/---

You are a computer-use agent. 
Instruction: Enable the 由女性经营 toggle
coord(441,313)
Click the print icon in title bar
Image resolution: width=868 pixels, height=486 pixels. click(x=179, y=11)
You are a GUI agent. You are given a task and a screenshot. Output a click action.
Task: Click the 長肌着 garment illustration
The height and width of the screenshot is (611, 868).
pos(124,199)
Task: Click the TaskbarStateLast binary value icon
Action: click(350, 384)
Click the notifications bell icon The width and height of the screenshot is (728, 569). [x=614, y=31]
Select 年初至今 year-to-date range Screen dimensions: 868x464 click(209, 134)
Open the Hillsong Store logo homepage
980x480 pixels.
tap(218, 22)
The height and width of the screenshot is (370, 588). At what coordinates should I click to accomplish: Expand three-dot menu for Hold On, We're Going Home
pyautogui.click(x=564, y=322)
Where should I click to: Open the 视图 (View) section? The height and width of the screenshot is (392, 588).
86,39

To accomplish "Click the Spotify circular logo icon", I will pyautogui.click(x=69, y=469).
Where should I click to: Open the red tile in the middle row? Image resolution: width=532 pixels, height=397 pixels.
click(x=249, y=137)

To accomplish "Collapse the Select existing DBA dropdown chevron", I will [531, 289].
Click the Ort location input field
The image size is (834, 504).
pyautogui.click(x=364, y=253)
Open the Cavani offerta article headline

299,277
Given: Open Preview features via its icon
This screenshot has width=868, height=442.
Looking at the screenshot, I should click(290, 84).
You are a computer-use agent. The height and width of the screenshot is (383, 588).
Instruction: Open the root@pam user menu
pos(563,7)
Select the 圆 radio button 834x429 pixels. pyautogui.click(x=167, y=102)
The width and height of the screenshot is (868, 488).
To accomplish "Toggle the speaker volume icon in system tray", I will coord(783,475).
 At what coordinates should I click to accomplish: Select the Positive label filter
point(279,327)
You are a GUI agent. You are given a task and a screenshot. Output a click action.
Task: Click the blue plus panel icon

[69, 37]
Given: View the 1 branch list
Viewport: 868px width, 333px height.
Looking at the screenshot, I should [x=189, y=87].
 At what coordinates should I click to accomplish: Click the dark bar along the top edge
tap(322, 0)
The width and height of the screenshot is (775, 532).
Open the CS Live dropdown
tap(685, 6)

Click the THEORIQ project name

\---

> **What to do**: Note every line in the material with "agent" and copy it.

> **Output below**:
You are a computer-use agent. 
You are a GUI agent. You are given a task and a screenshot. Output a click action.
You are a computer-use agent. The height and width of the screenshot is (383, 588).
You are a GUI agent. You are given a task and a screenshot. Output a click action.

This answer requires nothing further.